Supplied text:
--------

And what's it do? Gasoline on the fire. He says, get your focus upward.
And not only this, he says, hey, there's something. Are you ready Christians? You ready small group? Ready family?
There's something actually more important than are you happy and are you getting along and is this person going to quickly come and apologize? He says, you have a personal responsibility. Let your gentleness be evident to all. The Lord is near. The Lord is near. The Lord is near could mean, you know, he's available, but in the context, the Lord is near. The Lord is near as he's coming back.
That's what he just talked about. Life is short. You're going to be judged. I'm going to be judged. So he says, let your gentleness, we don't have a single English word to translate this. He's basically saying, okay, get your focus upward in the midst of this conflict, whole church and you two ladies. Let your gentleness, let your forbearance, let your geniality, let your generosity, that's the idea of this word, let your consideration. As one commentator said, let your sweet reasonableness, the essence would be something that would go like this, be willing to accept less than your due in this relationship for the sake of the broader message of the reputation of Christ. It's sort of like saying, you know what, I'm not going to be proved right.
I'm not going to own not just the 5% I think, I'm going to go ahead and own 51% of this so we get the ball moving. And I'm willing to humble myself because this relationship being right is more important than me being right. Do you get it? That's the point. This takes huge humility.
So how do you do it? Each of these verses I think give us a very specific application about how to resolve or diffuse problem relationships. And you'll learn in just a minute why I say I choose peace because what I'm going to ask you to do, in fact it's what God is asking you to do, is to stop putting it off, stop rationalizing, stop saying it will get better in time. Stop saying things like, well I know how they're going to respond so why try? Relationships really matter to God.
And if there's someone in your family or someone in the body of Christ especially. And so number one, resolve to stop procrastinating. The word resolve. In other words I'm going to ask you as God's representative for this little tiny moment to make a commitment to address the problem relationship that came to your mind in the next seven days.

--------

Exercise task: In the sermon excerpt, within what time frame are listeners asked to commit to addressing the problem relationship that came to mind?

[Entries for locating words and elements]
--------

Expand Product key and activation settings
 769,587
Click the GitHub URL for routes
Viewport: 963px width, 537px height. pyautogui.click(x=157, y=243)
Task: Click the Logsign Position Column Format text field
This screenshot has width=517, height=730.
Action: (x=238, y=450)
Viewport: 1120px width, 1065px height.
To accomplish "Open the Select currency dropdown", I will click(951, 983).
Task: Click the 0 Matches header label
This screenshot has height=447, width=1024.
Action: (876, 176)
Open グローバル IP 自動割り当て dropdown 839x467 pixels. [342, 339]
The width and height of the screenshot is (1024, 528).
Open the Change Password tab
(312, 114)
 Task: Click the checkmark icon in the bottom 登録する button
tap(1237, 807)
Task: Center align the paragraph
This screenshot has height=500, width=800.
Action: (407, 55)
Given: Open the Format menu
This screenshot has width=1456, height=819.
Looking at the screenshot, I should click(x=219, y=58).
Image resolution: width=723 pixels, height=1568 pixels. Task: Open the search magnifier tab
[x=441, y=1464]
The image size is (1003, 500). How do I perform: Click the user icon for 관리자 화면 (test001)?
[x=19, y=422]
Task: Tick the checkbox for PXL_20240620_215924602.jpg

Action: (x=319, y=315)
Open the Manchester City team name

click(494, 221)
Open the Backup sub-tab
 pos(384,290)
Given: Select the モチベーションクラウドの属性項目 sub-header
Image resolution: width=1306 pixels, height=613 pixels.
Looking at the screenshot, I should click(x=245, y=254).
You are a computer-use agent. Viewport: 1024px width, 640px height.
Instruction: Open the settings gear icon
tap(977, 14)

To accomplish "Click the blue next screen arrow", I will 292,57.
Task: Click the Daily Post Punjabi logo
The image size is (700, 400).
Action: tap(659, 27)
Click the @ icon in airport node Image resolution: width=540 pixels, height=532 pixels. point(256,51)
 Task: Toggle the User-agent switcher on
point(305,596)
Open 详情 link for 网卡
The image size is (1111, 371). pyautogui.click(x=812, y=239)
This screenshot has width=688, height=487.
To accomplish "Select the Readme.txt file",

--------

Finished task: In the next seven days.